Source extract:
— Begin —

My Father’s Tears

I sat in my Western Civilization class, Tuesday, second period, sophomore year of high school. It was sticky inside the classroom and I had no interest in the conquests of Napoleon or whatever other boring things my teacher was talking about. I gazed out the window at the chirping birds, wishing I could savor the last of summer with them. It was only the second week of school, but it seemed like I’d been there forever. There was a knock on the door. Mr. Bricker stopped lecturing and a young teacher poked her head in, whispering something in his ear and handing him a bright yellow flyer, before leaving abruptly. Mr. Bricker read the paper, frowning.

“Uhh, it says here that about a half-hour ago a plane collided with the World Trade Center,” he told us. “They think it was an accident.” Putting the flyer behind the podium, he began to lecture again, but I could still see the paper, glimpsing bright yellow and flapping in the breeze of the fan.

I was only 15-years-old when it happened, sitting at my desk in a suburban high-school of Northeast Philadelphia. After the fact, I could pinpoint the exact moment that the first plane hit the North Tower, and I realized that I was busy constructing an ugly vase out of gritty red clay in pottery class while people in New York City were dying.

— End —

Written instruction a:
Answer these from the essay "My Father's Tears":
(i) Which class was the narrator sitting in when the young teacher knocked on the door?
(ii) What color was the flyer handed to Mr. Bricker?
(iii) What was the narrator making in pottery class when the first plane hit the North Tower?
The records that come after this essay have nothing to do with it.

Dataset rows:
— Begin —

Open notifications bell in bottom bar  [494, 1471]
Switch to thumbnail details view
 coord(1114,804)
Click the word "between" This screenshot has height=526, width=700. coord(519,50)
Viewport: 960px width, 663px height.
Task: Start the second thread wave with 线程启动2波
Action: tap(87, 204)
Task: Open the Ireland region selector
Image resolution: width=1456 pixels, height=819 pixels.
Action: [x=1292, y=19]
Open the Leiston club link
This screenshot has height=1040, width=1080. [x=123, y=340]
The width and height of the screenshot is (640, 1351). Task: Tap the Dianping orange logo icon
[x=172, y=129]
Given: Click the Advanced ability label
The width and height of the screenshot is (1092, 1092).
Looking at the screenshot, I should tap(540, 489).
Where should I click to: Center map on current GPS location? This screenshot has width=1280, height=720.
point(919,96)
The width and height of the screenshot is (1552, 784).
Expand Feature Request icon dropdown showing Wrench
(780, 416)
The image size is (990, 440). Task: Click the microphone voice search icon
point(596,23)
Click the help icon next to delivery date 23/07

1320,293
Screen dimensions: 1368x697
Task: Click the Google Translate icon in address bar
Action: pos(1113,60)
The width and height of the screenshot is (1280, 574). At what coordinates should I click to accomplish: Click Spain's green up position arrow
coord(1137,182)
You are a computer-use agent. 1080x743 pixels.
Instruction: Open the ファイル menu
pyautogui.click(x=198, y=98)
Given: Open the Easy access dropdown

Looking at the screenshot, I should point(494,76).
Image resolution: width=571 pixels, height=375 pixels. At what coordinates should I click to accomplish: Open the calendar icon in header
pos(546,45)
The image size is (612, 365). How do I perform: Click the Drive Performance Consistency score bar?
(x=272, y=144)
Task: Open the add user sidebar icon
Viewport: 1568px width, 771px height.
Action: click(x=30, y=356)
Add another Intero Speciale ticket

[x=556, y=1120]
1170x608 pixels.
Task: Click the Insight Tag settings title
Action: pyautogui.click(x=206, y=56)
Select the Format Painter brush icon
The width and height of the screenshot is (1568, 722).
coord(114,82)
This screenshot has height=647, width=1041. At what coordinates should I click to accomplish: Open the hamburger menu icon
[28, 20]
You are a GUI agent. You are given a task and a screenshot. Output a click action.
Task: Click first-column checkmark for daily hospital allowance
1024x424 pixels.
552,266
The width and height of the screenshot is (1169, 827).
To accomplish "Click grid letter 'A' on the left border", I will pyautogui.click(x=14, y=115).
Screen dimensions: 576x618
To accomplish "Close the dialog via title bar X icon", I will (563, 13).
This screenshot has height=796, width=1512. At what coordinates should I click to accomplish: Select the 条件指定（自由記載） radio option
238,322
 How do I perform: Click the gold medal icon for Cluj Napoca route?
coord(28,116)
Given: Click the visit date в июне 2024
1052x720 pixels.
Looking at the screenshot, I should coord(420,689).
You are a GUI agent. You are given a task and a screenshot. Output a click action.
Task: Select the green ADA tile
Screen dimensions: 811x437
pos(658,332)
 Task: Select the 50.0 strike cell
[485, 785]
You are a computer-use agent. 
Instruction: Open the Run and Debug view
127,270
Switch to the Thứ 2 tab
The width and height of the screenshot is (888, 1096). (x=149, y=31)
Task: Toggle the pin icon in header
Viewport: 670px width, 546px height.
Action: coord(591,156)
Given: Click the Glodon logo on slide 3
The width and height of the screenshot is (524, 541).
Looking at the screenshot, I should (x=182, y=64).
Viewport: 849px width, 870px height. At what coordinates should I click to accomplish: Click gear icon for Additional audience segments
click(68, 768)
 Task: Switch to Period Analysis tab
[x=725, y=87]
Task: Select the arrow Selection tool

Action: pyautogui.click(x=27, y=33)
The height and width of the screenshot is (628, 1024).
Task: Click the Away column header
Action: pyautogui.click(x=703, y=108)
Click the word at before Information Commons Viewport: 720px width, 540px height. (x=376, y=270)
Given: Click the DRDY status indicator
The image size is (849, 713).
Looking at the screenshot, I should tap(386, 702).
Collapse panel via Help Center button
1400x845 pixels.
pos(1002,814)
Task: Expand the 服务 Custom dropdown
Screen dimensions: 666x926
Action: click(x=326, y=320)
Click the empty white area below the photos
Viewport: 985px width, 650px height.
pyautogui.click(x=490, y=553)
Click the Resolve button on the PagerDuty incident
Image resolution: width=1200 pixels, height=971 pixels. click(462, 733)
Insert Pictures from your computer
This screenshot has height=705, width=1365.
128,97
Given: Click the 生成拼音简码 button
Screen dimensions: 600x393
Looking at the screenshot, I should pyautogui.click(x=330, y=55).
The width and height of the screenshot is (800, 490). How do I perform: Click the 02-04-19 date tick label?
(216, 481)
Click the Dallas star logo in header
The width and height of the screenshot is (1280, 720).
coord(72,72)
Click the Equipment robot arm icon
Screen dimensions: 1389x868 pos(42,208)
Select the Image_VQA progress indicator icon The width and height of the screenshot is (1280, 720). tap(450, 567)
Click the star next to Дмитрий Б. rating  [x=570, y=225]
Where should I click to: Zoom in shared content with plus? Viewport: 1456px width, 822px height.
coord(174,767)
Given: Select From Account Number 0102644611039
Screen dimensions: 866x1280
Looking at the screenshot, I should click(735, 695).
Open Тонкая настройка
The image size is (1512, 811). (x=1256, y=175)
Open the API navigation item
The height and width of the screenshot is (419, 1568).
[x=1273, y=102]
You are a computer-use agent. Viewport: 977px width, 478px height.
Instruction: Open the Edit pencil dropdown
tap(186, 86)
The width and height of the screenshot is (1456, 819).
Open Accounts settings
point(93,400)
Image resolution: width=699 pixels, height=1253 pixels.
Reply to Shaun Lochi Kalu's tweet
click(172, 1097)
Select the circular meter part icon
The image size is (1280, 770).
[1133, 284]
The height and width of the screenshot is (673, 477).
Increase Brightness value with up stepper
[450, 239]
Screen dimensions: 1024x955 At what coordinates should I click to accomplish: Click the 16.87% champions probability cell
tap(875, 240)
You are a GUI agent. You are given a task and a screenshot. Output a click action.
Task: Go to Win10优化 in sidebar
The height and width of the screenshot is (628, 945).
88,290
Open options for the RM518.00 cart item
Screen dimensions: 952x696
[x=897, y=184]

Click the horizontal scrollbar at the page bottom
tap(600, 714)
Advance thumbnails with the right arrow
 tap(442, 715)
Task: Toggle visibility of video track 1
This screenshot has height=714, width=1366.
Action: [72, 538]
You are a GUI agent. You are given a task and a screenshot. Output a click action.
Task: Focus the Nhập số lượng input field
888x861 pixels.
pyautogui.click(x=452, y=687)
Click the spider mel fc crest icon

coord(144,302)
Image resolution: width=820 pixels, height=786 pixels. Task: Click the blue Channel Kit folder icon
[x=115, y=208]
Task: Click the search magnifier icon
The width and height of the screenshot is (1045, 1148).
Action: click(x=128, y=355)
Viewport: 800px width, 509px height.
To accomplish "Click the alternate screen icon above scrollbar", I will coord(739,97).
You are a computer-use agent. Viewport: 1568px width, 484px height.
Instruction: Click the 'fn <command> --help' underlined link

— End —

Written instruction b: Reproduce the records from the line with "Given: Click the Advanced ability label" to the line with "pyautogui.click(x=198, y=98)".

Exercise solution a:
(i) Western Civilization, during second period
(ii) Bright yellow
(iii) An ugly vase out of gritty red clay

Exercise solution b:
Given: Click the Advanced ability label
The width and height of the screenshot is (1092, 1092).
Looking at the screenshot, I should tap(540, 489).
Where should I click to: Center map on current GPS location? This screenshot has width=1280, height=720.
point(919,96)
The width and height of the screenshot is (1552, 784).
Expand Feature Request icon dropdown showing Wrench
(780, 416)
The image size is (990, 440). Task: Click the microphone voice search icon
point(596,23)
Click the help icon next to delivery date 23/07

1320,293
Screen dimensions: 1368x697
Task: Click the Google Translate icon in address bar
Action: pos(1113,60)
The width and height of the screenshot is (1280, 574). At what coordinates should I click to accomplish: Click Spain's green up position arrow
coord(1137,182)
You are a computer-use agent. 1080x743 pixels.
Instruction: Open the ファイル menu
pyautogui.click(x=198, y=98)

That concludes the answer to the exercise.